Goal of the exercise -
Carry on the personal essay about the writer's granny and her dementia, picking up after its last sentence.
[Passage for review Boundary: Start]
Last night, my Granny fell and hit her head against a chair. She, I am assured, is OK. It’s just a cut and she’s not shown any symptoms of anything more serious since then.
Recently, my Granny moved into a care home. She has dementia.
Growing up, I saw her twice a week, every week. After school on a Friday, where I learnt how eating crisps and biscuits together tastes better than anything else on this earth, and on Saturday afternoons, when I used to lie, tummy down, on the floor and listen to the football results. My Granny’s house was on the top of a hill and in the winter, when it got dark early, you could see the streetlights for miles. It remains my favourite view in the world.
At the beginning of the year, my Granny started to get poorly. She had been struggling with her memory for some time and she began to lose the ability to live alone. For someone who, at ninety-five, is still fiercely independent, this was not easy for her to accept.
[Passage for review Boundary: End]
[Record extracts Boundary: Start]
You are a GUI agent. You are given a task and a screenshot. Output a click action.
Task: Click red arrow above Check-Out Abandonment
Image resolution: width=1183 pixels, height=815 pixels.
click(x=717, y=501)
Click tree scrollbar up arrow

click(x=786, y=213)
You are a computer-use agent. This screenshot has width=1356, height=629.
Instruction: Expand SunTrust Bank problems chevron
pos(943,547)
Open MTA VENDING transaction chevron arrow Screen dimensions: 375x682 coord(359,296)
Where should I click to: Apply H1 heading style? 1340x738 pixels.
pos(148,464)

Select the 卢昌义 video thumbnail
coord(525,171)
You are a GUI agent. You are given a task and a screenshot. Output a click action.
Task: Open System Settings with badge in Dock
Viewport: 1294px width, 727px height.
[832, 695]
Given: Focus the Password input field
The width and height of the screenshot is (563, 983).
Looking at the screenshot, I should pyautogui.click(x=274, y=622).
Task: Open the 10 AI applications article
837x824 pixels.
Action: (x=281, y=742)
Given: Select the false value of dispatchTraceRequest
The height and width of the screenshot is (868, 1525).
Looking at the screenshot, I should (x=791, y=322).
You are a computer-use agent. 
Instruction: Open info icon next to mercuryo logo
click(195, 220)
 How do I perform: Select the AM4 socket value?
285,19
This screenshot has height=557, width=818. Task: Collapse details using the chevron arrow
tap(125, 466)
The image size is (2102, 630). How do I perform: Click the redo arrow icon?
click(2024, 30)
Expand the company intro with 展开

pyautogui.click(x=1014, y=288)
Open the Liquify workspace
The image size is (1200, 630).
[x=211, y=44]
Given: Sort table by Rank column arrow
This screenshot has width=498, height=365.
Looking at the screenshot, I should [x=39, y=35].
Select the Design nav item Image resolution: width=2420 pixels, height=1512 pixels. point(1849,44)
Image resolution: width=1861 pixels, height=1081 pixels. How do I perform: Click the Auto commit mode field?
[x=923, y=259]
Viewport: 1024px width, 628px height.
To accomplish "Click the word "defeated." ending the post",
[Record extracts Boundary: End]
Answer section -
I don’t remember the last time I actually gave Granny a hug. For the first three months of the year, she was in and out of hospital. The first time, I sat with her and she let me stroke her hair. After that, Covid turned up and hospitals were shut to visitors. My poor Granny, confused and probably quite frightened, fell in the night and broke her wrist. She had to go to hospital alone. This was the first time my heart broke: all I could imagine was her being alone and frightened in a new and confusing place, wondering where the people who usually did everything they could to protect her were. It scares me that she thought we’d abandoned her.
From there, she was transferred to a nursing home and then to the care home where she is now. In all that time – twelve weeks – I’ve only been able to see her through windows and on a balcony. I’ve spoken to her on the phone, but she either can’t hear or her brain struggles to process what she’s hearing (a symptom of dementia). Last weekend, I watched through the window as she got out her own tissue from up her sleeve to dry her eyes as she cried. It is, hands down, one of the worst things I have ever seen.
She has dried my tears more times that I can count. And now, when she needs us most, I can’t be with her. It’s heart-rending.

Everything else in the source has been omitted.